RV water systems are different than systems at a house or condo apartment. Even when you're fully hooked up with water and waste at an RV park things still need to be done a little differently in an RV.

What are Black and Gray Water Tanks and What are they Used for Anyways?

In homes, condos or apartments water that goes down the drain after showering or doing dishes and after flushing the toilet goes directly into the plumbing system so it automatically takes the water far away. In RVs there are tanks that hold the waste water which is part of what makes travelling in an RV possible. When the tanks fill up you can simply pull a lever and dump the water waste instead of being attached to a plumbing system the way you would in a house or condo apartment.

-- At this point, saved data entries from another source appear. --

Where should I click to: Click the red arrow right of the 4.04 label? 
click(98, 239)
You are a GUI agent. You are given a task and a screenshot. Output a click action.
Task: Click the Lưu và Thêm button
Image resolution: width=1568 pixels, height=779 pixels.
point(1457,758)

Black tanks hold the toilet water and human waste while the gray tanks hold the water that goes down the drain in the showers or sinks within the RV. Each tank has a lever the same colour as the tank that need to be pulled manually to empty the tanks once they reach a certain level.

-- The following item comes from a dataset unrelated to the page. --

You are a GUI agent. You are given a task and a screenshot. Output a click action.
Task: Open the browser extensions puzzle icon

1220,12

There is as well a freshwater tank which holds the water that comes out of your taps when you turn the water on. We are connected to a water source so we do not have to worry about this one ourselves.

How to Dump Black and Grey Water from RV

Both the black and gray tanks are connected to a sewer hose that, depending on whether you have a sewage tank hook up at your RV park, you empty by pulling a lever once the tanks are full. If you do not have hookups at an RV park then you would have to find a RV dump station to take your RV to dump before pulling any levers on either of your tanks. Please do not pull these levers without a proper place to dump them! P.U.!!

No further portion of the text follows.